__Excerpted passage__.
--------------------------------

Spring is on its way, and for a lot of us, it can be an inspiring time to think about our eating habits and how we might try to improve them, or make them more eco-friendly. One option that has become trendy over the past few years is Community Supported Agriculture (CSA). This model of food production and acquisition involves joining an association of people who have financially pledged to support one or more local farms, with growers and consumers sharing the risks and benefits of the harvest each year. The spring harvest in April/May is usually the cut-off for joining a CSA, so now is the time to educate yourself and sign up with one if it’s something you’re interested in.
This article is just a short overview of the topic, but hopefully it will be a good starting point for you to begin learning about this fantastic method of supporting eco-friendly and organic farms that are local to you.
What exactly is involved in being part of a CSA?
Members of a CSA, in exchange for their financial contributions, receive weekly (or other regularly scheduled) shares of food from a farm/group of farms in their region. As a member, you’re supporting local agriculture directly, instead of going through the middle-man of a retailer or market. Designated community spaces serve as pickup locations — these can be schools, parks, or friendly neighborhood cafés.

--------------------------------

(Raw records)
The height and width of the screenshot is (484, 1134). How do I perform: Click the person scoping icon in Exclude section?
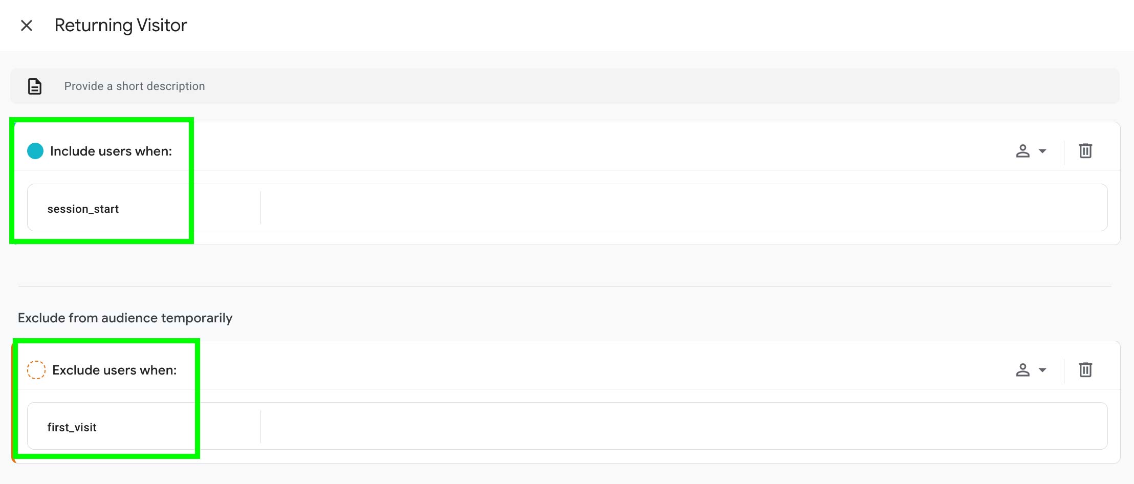click(1022, 369)
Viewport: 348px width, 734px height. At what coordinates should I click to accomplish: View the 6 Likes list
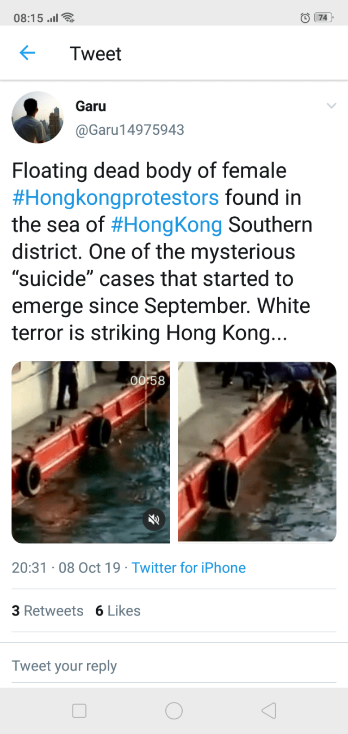[117, 611]
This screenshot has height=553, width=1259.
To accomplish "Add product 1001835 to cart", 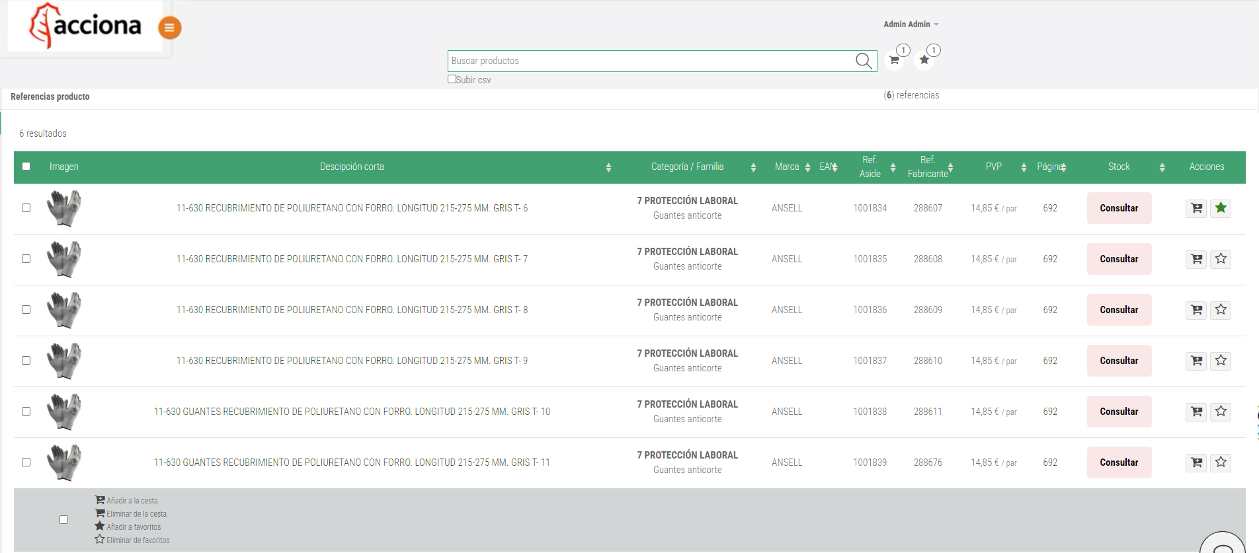I will click(x=1196, y=259).
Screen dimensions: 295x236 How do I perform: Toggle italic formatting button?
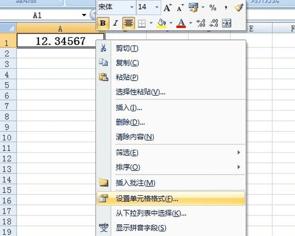(116, 23)
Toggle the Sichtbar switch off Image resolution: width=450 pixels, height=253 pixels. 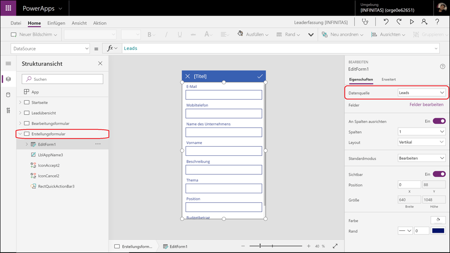pos(439,174)
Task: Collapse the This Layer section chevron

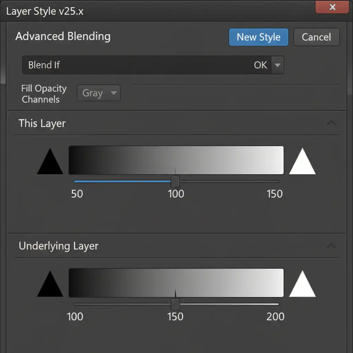Action: pos(331,123)
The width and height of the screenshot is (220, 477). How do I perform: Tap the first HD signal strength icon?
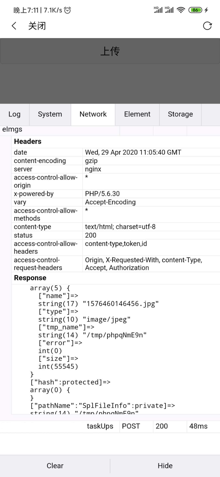click(x=158, y=10)
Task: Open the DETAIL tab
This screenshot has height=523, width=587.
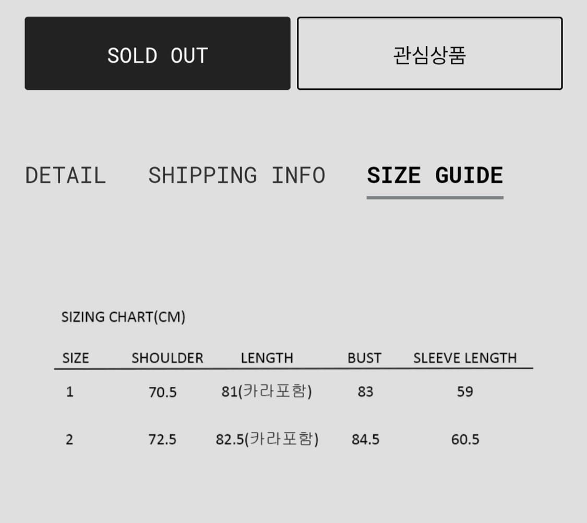Action: pos(66,175)
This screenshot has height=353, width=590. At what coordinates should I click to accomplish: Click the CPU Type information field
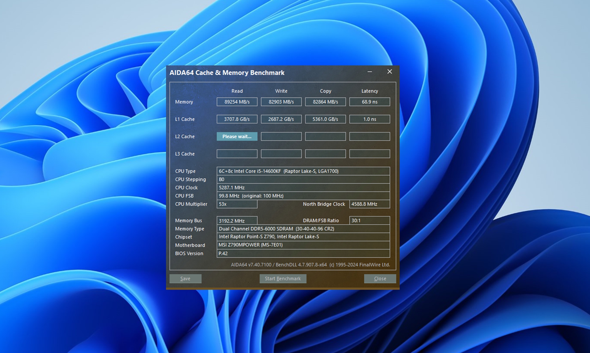coord(303,171)
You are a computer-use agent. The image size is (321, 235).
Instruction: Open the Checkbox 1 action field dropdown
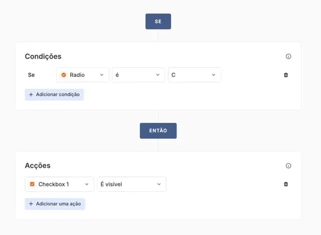coord(59,184)
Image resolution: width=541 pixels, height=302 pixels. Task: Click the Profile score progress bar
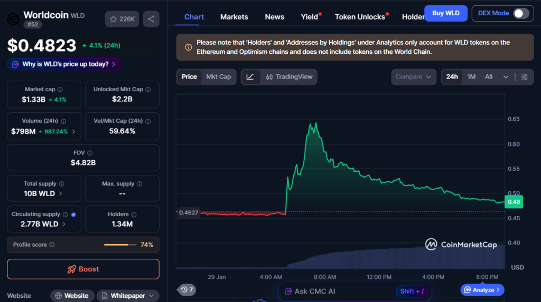click(x=119, y=245)
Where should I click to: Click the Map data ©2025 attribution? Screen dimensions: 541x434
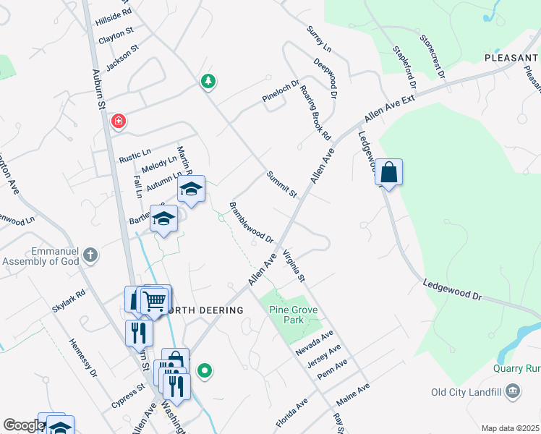click(511, 428)
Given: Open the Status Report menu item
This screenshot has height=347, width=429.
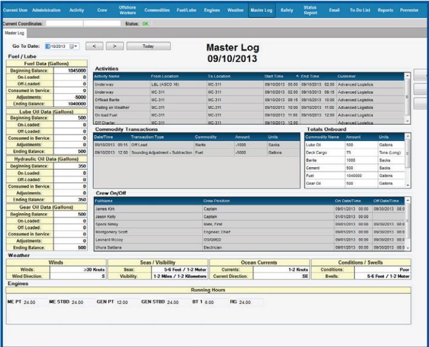Looking at the screenshot, I should tap(309, 10).
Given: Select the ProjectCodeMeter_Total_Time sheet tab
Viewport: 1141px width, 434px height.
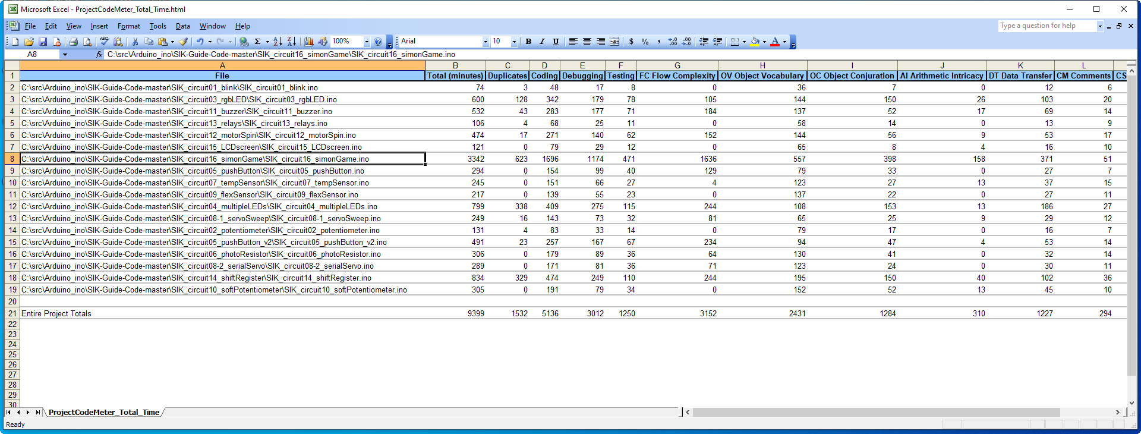Looking at the screenshot, I should (104, 412).
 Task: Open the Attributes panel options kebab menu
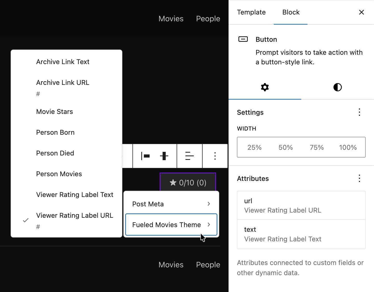tap(359, 178)
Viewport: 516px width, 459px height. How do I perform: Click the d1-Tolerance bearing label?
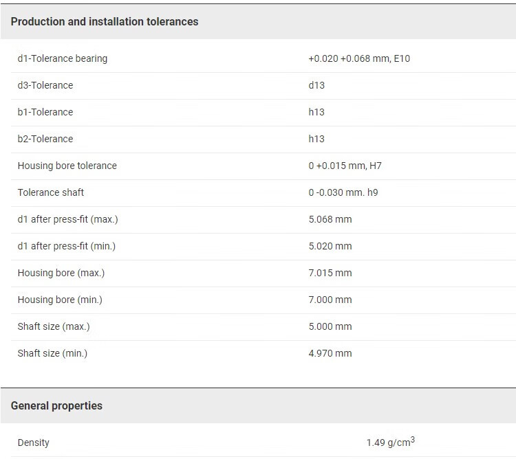[x=63, y=58]
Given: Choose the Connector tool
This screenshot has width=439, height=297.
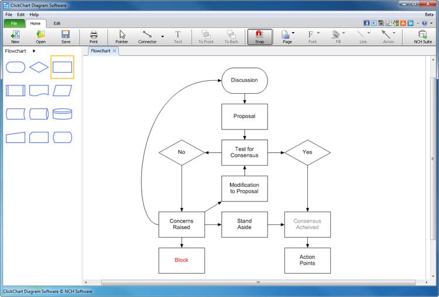Looking at the screenshot, I should point(147,36).
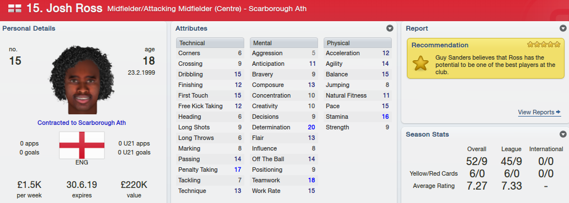The image size is (569, 203).
Task: Open the Attributes panel dropdown arrow
Action: pyautogui.click(x=390, y=28)
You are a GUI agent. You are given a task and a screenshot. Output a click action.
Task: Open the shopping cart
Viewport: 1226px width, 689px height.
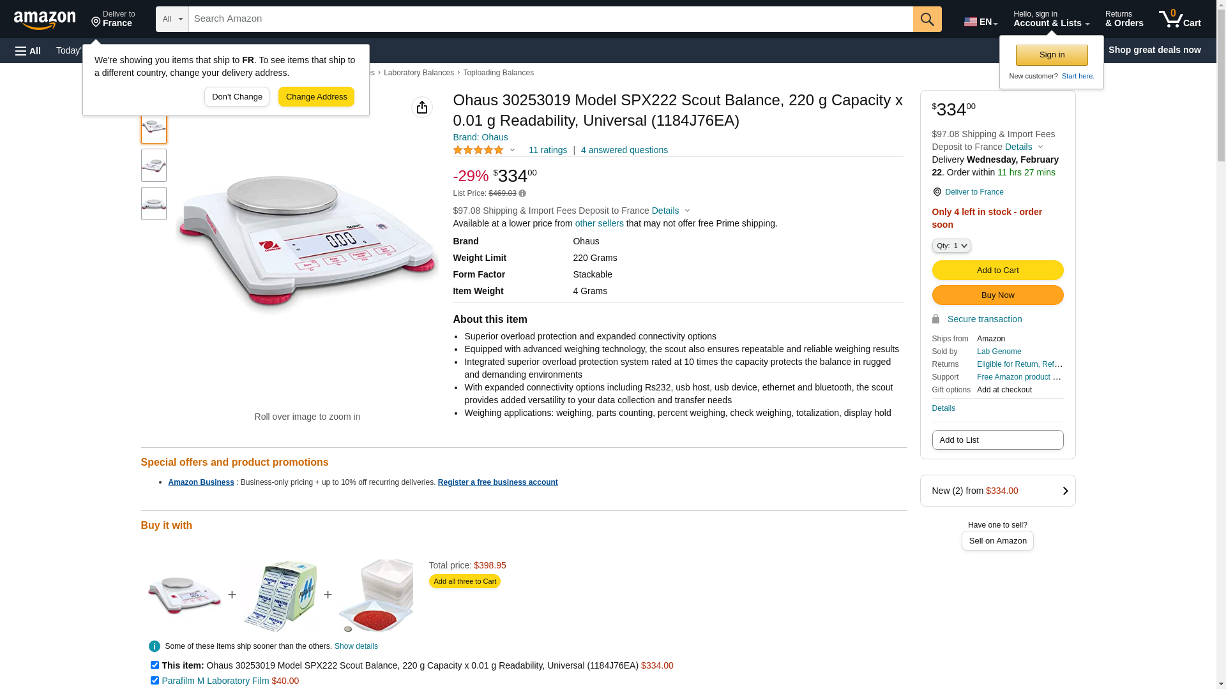[1179, 19]
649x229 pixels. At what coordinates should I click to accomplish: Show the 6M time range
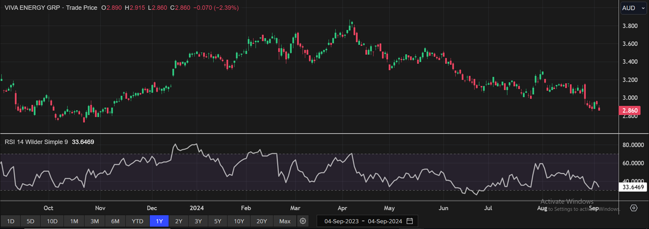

--------------------------------

__What the task asks__. Reproduce verbatim the part of the passage on Community Supported Agriculture that begins with the words "Members of a" and ends after the words "friendly neighborhood cafés.".

__Task answer__.
Members of a CSA, in exchange for their financial contributions, receive weekly (or other regularly scheduled) shares of food from a farm/group of farms in their region. As a member, you’re supporting local agriculture directly, instead of going through the middle-man of a retailer or market. Designated community spaces serve as pickup locations — these can be schools, parks, or friendly neighborhood cafés.